The bureau’s statistician Sheng Guoqing attributed the slowdown in CPI to a decrease in food prices, which account for a significant part of the CPI calculation.
Food prices fell 1.1 percent in November year on year, 0.7 percentage points more than the decline registered in October. Pork prices slumped 9 percent, dragging down the CPI growth by 0.25 percentage points.
On a month-on-month basis, food prices fell 0.5 percent. Prices of pork, aquatic products and fresh vegetables declined on abundant supply. Costs of beef, lamb, egg and fresh fruit rose on rising demand.
Non-food prices edged up in November on both a yearly and monthly basis. Non-food costs rose 2.5 percent year on year, 0.1 percentage points higher than the increase posted in October. The costs of health care, housing and culture and entertainment led the gains.
On a monthly basis, non-food prices gained 0.1 percent. Fuel and diesel prices rose more than 3 percent. Clothing costs increased 0.7 percent.
The Producer Price Index rose 5.8 percent in November from a year earlier — the lowest since July — as factory activity softened due to the government’s ongoing efforts to curb pollution.
The rise was slightly less than market expectations and compared with the previous month’s 6.9 percent increase. Analysts had predicted the PPI in November would rise an annual 5.9 percent, easing back also because of a high base a year earlier.
“The environmental protection drive could affect production of middle and low-stream firms, easing demand for raw materials,” said Wen Bin, an economist at China Minsheng Bank. “Looking ahead, producer price inflation is likely to slow steadily partly due to the high base effect.”
On a month-on-month basis, the PPI rose 0.5 percent in November.
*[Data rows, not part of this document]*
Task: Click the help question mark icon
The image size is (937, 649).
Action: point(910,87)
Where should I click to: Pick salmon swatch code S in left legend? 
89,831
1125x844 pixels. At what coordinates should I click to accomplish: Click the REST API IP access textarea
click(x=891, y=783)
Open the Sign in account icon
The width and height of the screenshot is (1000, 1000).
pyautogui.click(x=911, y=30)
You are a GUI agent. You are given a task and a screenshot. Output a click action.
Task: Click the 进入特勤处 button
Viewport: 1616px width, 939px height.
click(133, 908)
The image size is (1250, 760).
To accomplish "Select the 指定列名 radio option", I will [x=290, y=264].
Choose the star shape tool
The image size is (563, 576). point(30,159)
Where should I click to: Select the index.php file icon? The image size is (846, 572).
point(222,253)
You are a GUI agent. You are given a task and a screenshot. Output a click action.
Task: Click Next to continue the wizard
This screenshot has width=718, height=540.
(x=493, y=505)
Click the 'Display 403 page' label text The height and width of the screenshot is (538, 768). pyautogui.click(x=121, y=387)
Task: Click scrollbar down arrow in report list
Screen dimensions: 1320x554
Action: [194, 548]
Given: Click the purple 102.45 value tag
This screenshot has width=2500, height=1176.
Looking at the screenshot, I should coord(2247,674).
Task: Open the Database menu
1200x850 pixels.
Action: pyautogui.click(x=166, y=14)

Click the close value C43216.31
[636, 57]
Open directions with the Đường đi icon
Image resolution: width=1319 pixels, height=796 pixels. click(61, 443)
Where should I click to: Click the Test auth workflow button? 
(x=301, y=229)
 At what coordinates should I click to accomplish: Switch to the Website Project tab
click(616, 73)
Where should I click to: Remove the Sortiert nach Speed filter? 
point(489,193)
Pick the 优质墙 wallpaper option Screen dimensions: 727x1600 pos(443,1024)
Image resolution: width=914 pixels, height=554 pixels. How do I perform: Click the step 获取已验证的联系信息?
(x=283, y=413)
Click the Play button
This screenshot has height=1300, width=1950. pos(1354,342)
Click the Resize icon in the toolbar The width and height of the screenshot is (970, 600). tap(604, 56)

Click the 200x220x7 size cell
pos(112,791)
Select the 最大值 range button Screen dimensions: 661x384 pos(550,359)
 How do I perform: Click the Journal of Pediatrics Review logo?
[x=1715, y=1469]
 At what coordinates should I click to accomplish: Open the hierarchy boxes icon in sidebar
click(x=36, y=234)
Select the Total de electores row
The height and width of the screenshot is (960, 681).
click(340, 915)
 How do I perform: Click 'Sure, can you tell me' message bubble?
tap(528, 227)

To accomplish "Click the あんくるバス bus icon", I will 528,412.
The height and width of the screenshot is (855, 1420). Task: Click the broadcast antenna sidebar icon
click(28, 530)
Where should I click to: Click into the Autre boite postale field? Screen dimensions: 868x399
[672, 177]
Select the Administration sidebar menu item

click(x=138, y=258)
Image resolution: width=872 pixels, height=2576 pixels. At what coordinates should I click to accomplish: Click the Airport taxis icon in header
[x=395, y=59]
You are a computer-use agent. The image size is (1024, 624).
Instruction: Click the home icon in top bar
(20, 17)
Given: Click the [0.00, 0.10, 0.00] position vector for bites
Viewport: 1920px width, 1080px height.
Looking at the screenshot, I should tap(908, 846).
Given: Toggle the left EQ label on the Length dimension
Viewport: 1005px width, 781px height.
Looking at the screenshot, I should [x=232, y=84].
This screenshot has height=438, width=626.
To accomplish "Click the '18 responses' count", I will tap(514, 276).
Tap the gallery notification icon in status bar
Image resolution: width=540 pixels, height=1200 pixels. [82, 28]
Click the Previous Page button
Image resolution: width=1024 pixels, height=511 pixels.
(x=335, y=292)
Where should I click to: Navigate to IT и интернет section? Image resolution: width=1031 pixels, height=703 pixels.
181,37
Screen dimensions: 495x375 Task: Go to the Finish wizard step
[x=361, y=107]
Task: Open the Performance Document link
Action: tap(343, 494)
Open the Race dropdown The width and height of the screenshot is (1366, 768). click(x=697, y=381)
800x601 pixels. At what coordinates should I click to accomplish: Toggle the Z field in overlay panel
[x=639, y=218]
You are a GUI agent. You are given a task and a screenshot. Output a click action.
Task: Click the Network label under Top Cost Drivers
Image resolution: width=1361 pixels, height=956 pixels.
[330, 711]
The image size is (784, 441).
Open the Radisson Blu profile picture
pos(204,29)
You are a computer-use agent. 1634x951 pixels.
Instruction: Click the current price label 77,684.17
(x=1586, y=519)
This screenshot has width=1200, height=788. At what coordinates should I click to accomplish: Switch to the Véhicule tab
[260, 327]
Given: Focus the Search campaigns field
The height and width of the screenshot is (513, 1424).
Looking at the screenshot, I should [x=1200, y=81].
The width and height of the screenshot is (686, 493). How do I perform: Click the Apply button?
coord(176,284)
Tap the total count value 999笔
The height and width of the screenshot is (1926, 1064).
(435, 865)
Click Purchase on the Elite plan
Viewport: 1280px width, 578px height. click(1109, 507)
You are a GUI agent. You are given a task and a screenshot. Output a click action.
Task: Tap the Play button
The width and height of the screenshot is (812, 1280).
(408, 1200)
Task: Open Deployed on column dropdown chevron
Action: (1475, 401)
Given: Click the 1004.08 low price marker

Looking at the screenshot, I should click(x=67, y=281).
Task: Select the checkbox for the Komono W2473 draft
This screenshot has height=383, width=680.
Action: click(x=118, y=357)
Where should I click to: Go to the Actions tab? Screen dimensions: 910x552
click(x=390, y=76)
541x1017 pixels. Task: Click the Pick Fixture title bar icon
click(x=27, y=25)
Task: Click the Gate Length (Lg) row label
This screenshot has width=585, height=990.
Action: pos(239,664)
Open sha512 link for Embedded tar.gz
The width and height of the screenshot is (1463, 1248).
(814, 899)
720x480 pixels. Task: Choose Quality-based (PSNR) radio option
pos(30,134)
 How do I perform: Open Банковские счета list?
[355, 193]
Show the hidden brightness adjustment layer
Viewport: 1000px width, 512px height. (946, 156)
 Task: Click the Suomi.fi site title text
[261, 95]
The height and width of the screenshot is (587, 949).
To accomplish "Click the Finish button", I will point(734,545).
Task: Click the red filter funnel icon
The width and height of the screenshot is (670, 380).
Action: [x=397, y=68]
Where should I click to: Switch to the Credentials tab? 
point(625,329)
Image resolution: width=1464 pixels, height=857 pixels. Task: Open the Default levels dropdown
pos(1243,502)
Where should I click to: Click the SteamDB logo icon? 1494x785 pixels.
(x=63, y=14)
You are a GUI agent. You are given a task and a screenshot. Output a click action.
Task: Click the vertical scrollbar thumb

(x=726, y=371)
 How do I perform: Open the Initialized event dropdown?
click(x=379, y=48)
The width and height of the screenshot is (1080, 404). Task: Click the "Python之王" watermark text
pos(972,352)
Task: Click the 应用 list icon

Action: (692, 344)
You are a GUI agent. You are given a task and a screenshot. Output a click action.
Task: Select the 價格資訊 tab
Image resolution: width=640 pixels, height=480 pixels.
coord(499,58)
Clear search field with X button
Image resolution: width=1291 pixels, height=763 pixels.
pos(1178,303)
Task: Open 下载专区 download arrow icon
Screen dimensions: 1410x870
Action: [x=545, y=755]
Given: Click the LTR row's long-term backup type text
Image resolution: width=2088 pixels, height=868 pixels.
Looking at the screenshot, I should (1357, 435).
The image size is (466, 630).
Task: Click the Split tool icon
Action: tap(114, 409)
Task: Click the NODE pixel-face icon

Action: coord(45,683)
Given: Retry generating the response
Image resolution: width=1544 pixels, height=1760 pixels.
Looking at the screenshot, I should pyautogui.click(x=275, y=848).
As north China officially entered the heating season in mid-November, the government has stepped up efforts to address winter smog, ordering many steel mills, smelters and factories to curtail or halt production to rein in pollution.
Analysts expect producer price pressures to recede as the war on smog curtails production, cooling demand from factories for raw materials.
Prices of raw materials rose 7.5 percent in November year on year, compared with 9 percent in October, data from the statistics bureau showed.
Compared with a month ago, factory-gate prices grew faster in oil and natural gas developers and ferrous metal producers. Costs increased at a slower pace in oil processing and chemical-producing industries.
Analysts said the mild inflation will not change the central bank’s monetary stance.
China set the tone of its 2017 monetary policy as prudent and neutral, keeping appropriate liquidity levels but avoiding excessive liquidity injections.
China has defied market expectations with economic growth of 6.9 percent in the first nine months of the year.